-- Collected data entries --
+-------+
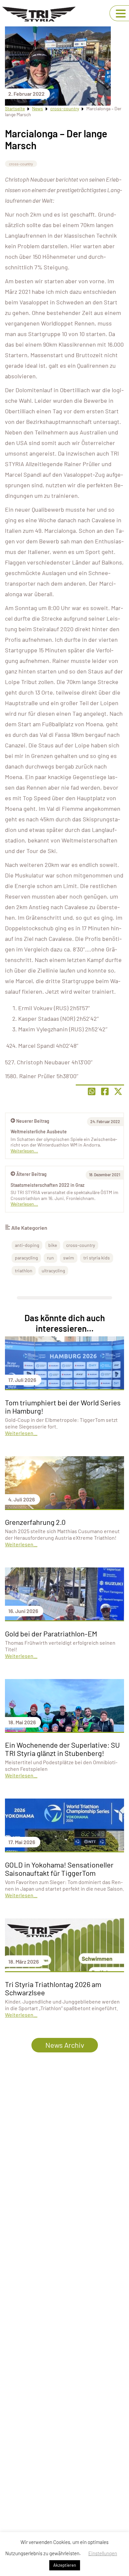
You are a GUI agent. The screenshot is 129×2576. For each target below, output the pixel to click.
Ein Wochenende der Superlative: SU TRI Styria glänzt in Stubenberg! (62, 1748)
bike (52, 1245)
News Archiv (64, 2045)
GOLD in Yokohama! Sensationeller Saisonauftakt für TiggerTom (59, 1868)
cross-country (64, 108)
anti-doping (27, 1245)
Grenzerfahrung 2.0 (35, 1522)
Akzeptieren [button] (64, 2565)
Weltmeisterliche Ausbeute (39, 1131)
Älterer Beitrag (31, 1174)
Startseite (15, 108)
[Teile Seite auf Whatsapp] (92, 1091)
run (50, 1257)
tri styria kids (96, 1257)
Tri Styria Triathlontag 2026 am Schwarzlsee (53, 1988)
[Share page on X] (118, 1091)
+-------+
-- What is needed --
Give back all of the entries above exactly, with the pictures excluded.

-- Response area --
You are a GUI agent. The screenshot is 129×2576. For each target below, output the pixel to click.
Ein Wochenende der Superlative: SU TRI Styria glänzt in Stubenberg! (62, 1748)
bike (52, 1245)
News Archiv (64, 2045)
GOLD in Yokohama! Sensationeller Saisonauftakt für TiggerTom (59, 1868)
cross-country (64, 108)
anti-doping (27, 1245)
Grenzerfahrung 2.0 (35, 1522)
Akzeptieren [button] (64, 2565)
Weltmeisterliche Ausbeute (39, 1131)
Älterer Beitrag (31, 1174)
Startseite (15, 108)
[Teile Seite auf Whatsapp] (92, 1091)
run (50, 1257)
tri styria kids (96, 1257)
Tri Styria Triathlontag 2026 am Schwarzlsee (53, 1988)
[Share page on X] (118, 1091)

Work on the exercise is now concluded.